NEW DELHI: The Sixth Pay Commission, chaired by former Supreme Court judge BN Srikrishna, who also carried out the inquiry into the 1993 Mumbai riots, was originally expected to submit its report in April next year. But sources indicate that the Commission is speeding up the work in the light of the uncertainties surrounding the longevity of the UPA government.
A crucial step in finalising the new pay structures for the central government employees, is the nod from the finance ministry for the proposals. The ministry has to study the proposals to see if they are financially viable, and come within a reasonable fiscal discipline for the government. And, most importantly, it has to assess if the further drain on the exchequer can be managed when similar revisions are carried out in states and public sector units.
This is particularly relevant in the context of the problems faced with the Fifth Pay Commission, whose recommendations were partially implemented in 1998. The commission had recommended the linking of government salary increases to reductions in the number of government employees.
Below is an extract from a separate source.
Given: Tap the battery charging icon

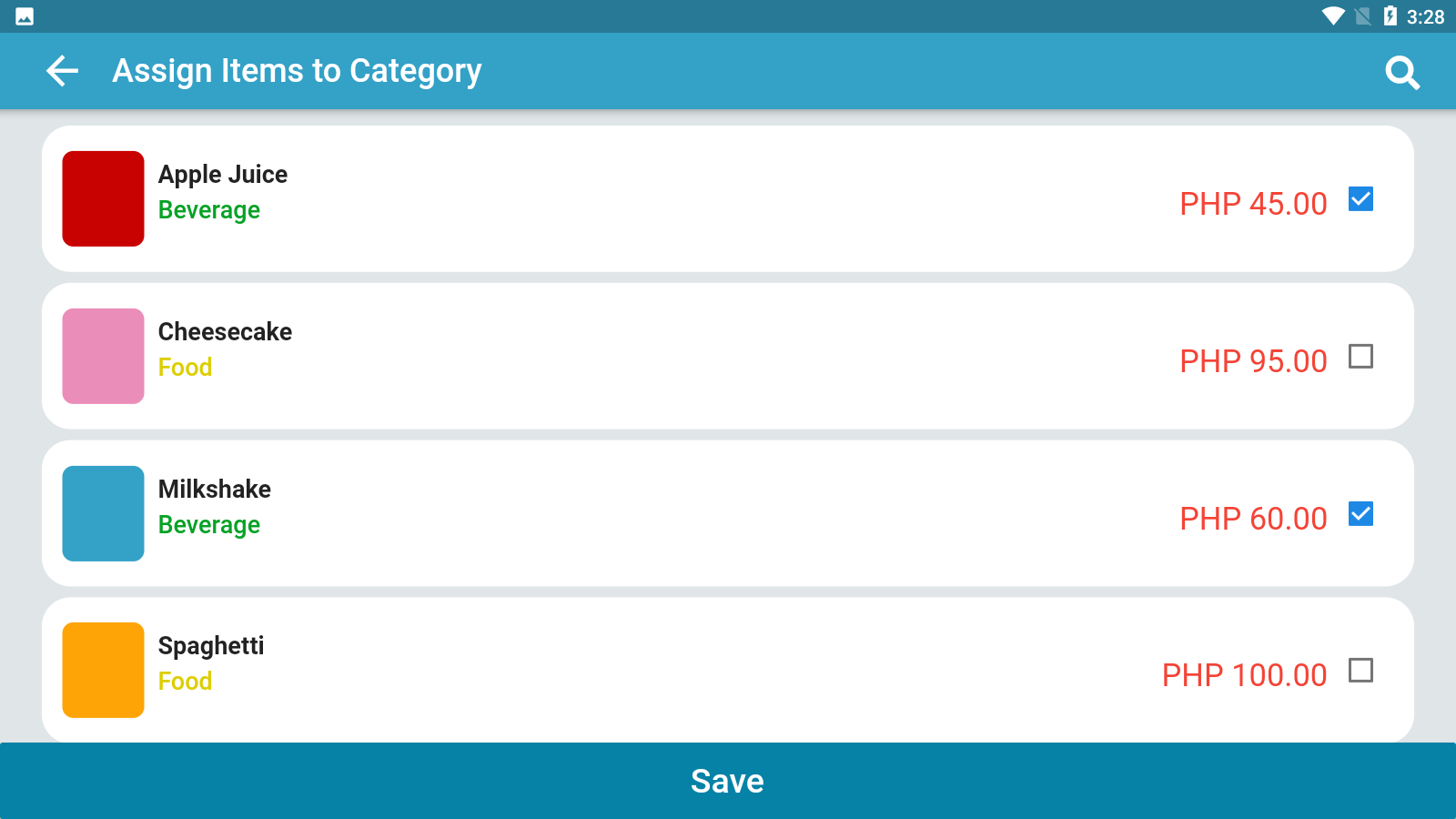Looking at the screenshot, I should (1390, 16).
It had suggested a reduction in government strength by 30% in 10 years. Normally there is a 1.5% attrition annually because of retirement, deaths, etc.
Prof Suresh Tendulkar, member of the previous pay commission says, “We need to rationalise the departments. The Government needs to expand in some directions, while reduce in others.”
“We have to stop this “escalator promotions”. There is an overcrowding in IAS, especially at the joint secretary ranks,” says Tendulkar.